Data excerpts

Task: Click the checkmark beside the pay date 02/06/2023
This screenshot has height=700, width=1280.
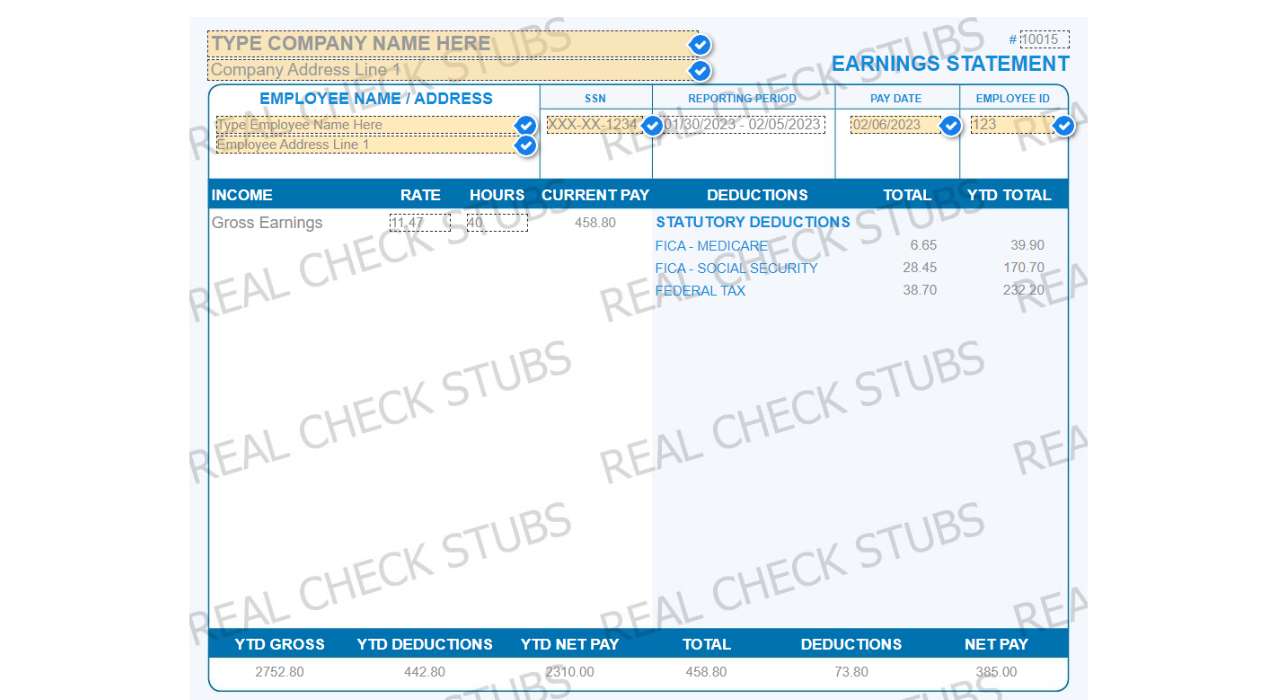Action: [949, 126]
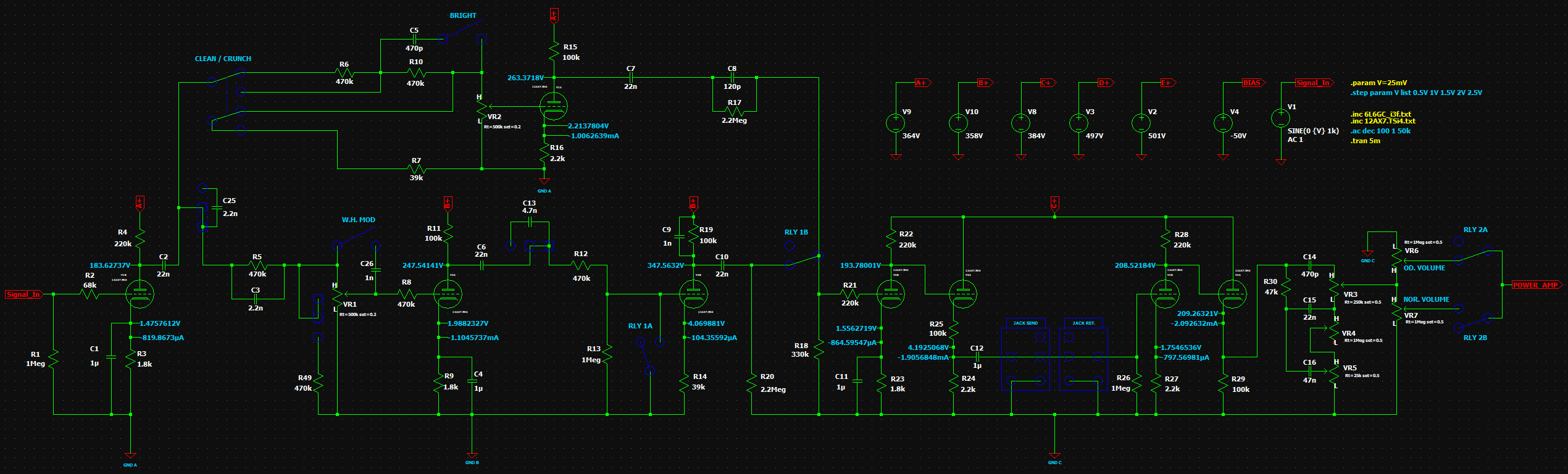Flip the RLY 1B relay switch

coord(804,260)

---

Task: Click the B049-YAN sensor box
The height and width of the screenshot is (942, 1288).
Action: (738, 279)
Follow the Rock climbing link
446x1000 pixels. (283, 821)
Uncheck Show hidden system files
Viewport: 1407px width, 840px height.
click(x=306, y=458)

...

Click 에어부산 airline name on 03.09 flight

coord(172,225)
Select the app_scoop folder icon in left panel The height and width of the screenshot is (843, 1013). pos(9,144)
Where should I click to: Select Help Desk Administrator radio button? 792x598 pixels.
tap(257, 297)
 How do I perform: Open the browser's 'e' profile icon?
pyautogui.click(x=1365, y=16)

ASSIGNMENT
Write out each line above with the word "Task".

RESPONSE TO THE EXERCISE
Task: Click the checkmark beside the pay date 02/06/2023
Task: Click the B049-YAN sensor box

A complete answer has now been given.